RECORDS SUPPLIED Start Marker

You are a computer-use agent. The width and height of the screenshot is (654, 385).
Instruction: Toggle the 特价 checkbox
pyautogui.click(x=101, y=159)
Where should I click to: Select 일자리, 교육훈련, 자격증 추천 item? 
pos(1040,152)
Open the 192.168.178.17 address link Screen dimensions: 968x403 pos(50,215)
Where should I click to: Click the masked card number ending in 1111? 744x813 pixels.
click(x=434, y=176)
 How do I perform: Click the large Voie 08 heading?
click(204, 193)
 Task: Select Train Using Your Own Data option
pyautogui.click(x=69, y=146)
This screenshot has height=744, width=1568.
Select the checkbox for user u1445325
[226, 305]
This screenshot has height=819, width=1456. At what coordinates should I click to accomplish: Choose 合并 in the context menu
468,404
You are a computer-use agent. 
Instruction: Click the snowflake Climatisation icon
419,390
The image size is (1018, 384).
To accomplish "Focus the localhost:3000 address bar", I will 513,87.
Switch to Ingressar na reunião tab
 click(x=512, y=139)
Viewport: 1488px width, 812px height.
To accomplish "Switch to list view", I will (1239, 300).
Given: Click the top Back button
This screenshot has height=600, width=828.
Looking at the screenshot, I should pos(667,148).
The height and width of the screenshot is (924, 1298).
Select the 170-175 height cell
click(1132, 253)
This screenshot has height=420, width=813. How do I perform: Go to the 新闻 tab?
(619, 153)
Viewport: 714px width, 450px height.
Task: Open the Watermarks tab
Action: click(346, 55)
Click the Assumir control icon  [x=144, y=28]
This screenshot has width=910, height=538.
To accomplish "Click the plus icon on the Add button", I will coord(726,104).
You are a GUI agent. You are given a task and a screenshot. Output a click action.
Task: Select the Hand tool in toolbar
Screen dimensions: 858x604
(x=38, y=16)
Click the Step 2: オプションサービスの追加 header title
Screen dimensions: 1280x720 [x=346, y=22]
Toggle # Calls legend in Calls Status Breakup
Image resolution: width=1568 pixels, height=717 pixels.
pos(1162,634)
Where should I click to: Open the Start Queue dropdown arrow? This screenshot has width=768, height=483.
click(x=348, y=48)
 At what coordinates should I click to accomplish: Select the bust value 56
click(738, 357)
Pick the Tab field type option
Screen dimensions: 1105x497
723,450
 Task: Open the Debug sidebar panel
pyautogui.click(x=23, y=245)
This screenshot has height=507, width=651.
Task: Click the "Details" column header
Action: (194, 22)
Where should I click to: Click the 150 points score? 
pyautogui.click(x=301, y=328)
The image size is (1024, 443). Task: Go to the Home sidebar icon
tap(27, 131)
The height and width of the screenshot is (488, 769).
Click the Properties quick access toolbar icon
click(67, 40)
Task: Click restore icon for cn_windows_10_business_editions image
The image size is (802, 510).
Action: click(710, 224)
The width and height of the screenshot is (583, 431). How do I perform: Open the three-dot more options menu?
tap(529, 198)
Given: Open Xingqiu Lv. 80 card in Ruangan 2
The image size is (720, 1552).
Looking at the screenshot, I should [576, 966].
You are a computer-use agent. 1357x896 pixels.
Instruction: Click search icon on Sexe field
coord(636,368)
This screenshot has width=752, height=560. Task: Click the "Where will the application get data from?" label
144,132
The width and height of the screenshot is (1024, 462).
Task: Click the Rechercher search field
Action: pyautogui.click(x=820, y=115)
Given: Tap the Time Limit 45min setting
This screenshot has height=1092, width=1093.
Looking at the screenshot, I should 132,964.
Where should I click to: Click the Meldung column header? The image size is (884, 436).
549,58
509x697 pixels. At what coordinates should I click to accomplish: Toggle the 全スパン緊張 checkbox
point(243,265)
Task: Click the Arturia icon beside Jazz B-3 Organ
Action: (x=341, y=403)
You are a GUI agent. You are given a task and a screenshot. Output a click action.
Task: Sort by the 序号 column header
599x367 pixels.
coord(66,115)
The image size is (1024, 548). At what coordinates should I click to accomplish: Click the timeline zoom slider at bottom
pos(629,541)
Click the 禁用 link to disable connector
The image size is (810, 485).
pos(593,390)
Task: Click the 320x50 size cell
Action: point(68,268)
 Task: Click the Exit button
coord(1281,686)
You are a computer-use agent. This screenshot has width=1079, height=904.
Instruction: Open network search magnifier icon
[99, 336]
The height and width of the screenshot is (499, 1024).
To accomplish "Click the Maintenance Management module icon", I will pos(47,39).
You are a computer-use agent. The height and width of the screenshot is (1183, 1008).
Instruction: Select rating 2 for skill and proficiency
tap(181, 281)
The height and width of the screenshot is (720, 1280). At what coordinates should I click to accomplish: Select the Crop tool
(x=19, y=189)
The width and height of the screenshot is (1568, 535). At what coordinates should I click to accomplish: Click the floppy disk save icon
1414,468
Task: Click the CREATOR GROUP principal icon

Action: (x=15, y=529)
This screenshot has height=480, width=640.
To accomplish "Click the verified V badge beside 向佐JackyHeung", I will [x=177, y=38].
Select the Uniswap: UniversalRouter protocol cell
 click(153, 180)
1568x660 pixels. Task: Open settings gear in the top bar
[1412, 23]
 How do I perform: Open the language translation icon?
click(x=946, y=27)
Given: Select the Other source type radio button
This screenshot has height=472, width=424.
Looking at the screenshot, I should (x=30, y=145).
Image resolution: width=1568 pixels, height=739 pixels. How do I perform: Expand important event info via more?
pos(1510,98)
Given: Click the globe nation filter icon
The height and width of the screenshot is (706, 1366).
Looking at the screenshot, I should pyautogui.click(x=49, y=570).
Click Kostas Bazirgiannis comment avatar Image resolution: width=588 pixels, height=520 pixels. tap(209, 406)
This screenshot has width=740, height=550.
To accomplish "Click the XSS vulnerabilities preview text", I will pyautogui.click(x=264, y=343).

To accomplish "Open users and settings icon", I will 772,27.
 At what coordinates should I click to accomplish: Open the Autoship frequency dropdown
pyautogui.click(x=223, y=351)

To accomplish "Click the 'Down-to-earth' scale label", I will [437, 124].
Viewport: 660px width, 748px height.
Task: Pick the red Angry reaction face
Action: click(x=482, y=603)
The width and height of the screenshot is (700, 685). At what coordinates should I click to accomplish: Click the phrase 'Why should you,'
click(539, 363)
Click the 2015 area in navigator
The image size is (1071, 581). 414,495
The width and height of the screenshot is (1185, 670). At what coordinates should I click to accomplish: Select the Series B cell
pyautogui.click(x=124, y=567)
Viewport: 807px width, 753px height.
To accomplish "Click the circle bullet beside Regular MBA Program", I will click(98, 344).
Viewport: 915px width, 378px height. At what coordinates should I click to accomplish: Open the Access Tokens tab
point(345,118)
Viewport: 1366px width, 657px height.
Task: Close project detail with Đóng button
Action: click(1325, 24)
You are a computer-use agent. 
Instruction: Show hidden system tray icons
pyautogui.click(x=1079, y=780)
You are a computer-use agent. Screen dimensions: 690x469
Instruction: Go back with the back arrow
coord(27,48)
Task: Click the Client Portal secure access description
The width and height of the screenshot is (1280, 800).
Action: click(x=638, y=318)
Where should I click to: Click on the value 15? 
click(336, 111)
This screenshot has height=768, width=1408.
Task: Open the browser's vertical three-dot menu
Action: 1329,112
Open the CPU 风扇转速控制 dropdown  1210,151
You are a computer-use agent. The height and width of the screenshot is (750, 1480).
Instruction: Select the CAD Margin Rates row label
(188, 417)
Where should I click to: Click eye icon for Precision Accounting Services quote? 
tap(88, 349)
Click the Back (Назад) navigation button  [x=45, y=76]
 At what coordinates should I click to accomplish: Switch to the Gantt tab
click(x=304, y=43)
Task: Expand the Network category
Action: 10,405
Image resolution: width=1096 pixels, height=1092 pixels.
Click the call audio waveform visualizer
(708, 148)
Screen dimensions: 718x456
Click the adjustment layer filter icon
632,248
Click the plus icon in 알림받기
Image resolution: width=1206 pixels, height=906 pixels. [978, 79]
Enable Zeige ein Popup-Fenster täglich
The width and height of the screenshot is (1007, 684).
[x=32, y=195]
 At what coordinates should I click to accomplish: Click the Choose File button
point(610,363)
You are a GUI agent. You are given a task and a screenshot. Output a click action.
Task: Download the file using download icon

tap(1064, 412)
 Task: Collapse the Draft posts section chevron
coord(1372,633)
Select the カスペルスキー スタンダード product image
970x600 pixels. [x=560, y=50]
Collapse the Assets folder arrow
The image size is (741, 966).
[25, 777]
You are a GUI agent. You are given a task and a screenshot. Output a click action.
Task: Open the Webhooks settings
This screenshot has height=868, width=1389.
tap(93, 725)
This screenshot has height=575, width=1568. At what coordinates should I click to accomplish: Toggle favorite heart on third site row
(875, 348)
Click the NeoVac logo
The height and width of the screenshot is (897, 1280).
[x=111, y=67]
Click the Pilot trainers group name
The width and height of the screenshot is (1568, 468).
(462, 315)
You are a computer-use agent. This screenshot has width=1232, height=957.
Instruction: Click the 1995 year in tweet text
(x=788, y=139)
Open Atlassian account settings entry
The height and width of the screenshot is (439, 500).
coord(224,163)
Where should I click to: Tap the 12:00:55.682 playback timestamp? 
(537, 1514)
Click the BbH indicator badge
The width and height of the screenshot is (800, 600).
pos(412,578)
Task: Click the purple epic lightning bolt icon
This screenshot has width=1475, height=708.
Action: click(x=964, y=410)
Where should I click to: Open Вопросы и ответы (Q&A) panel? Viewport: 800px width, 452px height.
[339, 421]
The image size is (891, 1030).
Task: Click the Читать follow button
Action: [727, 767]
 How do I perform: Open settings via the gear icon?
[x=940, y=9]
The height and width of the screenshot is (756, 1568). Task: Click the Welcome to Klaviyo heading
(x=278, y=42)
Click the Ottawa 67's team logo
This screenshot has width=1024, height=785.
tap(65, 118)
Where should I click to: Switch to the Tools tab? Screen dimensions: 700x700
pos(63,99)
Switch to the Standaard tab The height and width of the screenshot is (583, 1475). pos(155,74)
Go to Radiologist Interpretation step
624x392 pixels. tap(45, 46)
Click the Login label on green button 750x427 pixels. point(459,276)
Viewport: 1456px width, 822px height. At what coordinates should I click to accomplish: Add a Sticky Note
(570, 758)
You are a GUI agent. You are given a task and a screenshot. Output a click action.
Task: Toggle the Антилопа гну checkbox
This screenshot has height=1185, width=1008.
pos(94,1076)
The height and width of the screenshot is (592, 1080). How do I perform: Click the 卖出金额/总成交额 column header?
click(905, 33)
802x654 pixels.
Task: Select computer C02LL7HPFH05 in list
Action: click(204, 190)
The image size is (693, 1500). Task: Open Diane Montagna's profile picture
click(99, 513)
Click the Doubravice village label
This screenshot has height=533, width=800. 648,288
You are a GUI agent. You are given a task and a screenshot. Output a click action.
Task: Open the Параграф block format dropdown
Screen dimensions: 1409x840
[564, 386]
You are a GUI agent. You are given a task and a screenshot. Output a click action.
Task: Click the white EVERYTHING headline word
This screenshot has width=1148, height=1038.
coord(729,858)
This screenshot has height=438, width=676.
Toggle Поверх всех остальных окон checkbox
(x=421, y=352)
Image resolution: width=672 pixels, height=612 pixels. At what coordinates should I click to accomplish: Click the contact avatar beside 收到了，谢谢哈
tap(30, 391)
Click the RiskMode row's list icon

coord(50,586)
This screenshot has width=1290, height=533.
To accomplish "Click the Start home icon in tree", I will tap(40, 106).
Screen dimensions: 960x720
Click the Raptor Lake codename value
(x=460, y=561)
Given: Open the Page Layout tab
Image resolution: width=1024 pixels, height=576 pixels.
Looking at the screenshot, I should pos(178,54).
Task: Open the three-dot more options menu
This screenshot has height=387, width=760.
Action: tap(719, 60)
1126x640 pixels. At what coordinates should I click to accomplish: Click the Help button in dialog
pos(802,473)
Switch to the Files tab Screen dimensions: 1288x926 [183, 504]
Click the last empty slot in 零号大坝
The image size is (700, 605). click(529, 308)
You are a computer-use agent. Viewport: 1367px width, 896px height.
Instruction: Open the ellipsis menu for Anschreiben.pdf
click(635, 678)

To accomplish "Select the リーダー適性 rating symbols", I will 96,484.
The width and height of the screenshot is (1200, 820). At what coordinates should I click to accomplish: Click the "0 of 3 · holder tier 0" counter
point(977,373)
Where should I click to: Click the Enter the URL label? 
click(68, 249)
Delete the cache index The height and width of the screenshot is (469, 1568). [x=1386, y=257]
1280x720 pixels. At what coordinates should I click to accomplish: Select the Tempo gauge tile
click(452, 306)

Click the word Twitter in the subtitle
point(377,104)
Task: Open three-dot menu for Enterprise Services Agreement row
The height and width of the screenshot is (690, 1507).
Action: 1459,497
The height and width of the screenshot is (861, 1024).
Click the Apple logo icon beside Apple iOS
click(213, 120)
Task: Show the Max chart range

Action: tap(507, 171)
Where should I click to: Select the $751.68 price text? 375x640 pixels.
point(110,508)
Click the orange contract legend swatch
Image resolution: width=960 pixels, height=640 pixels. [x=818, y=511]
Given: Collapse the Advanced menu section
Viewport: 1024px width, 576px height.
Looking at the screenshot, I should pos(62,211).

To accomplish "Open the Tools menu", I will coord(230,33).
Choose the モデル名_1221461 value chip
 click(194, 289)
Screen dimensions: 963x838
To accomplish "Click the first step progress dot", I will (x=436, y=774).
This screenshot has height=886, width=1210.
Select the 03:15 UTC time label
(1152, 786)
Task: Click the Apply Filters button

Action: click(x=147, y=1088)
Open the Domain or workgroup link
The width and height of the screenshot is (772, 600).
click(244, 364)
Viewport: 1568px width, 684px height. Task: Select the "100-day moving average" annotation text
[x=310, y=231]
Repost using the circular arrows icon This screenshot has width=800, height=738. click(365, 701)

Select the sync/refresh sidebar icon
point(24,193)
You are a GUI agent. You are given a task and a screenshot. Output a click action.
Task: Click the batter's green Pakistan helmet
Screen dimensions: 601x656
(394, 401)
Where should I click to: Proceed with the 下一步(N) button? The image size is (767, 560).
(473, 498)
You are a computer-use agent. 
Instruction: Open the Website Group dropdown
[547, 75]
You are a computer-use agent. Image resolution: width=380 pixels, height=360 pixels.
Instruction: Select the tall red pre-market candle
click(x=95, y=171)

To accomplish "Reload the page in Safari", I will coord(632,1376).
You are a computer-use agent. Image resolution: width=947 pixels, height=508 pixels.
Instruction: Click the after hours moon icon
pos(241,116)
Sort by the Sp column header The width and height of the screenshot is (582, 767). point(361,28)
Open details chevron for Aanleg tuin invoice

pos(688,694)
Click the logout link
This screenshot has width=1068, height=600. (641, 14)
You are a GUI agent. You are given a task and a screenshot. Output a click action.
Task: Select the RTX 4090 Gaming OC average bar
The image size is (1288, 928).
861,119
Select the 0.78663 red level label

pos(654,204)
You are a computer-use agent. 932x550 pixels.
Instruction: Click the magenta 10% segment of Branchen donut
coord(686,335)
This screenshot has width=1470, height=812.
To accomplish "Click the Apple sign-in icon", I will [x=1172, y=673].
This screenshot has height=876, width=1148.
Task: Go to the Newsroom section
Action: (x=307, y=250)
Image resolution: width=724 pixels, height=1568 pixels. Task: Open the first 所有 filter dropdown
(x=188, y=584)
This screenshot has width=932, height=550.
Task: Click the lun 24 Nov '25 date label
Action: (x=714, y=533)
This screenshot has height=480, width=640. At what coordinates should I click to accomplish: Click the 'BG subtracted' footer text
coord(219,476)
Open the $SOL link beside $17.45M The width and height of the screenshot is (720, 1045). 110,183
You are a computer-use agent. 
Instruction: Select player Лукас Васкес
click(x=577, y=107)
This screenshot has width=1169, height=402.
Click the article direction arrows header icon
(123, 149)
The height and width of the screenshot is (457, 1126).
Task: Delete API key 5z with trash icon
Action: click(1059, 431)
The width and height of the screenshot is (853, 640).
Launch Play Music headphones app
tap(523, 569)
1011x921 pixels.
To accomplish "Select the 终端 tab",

RECORDS SUPPLIED End Marker

◆ **PROMPT**:
Return exactly the lines that run from the top of the listing above to the line containing "Open the 192.168.178.17", please, keeping both end lines and leaving out everything else.

◆ **ANSWER BOX**:
You are a computer-use agent. The width and height of the screenshot is (654, 385).
Instruction: Toggle the 特价 checkbox
pyautogui.click(x=101, y=159)
Where should I click to: Select 일자리, 교육훈련, 자격증 추천 item? 
pos(1040,152)
Open the 192.168.178.17 address link Screen dimensions: 968x403 pos(50,215)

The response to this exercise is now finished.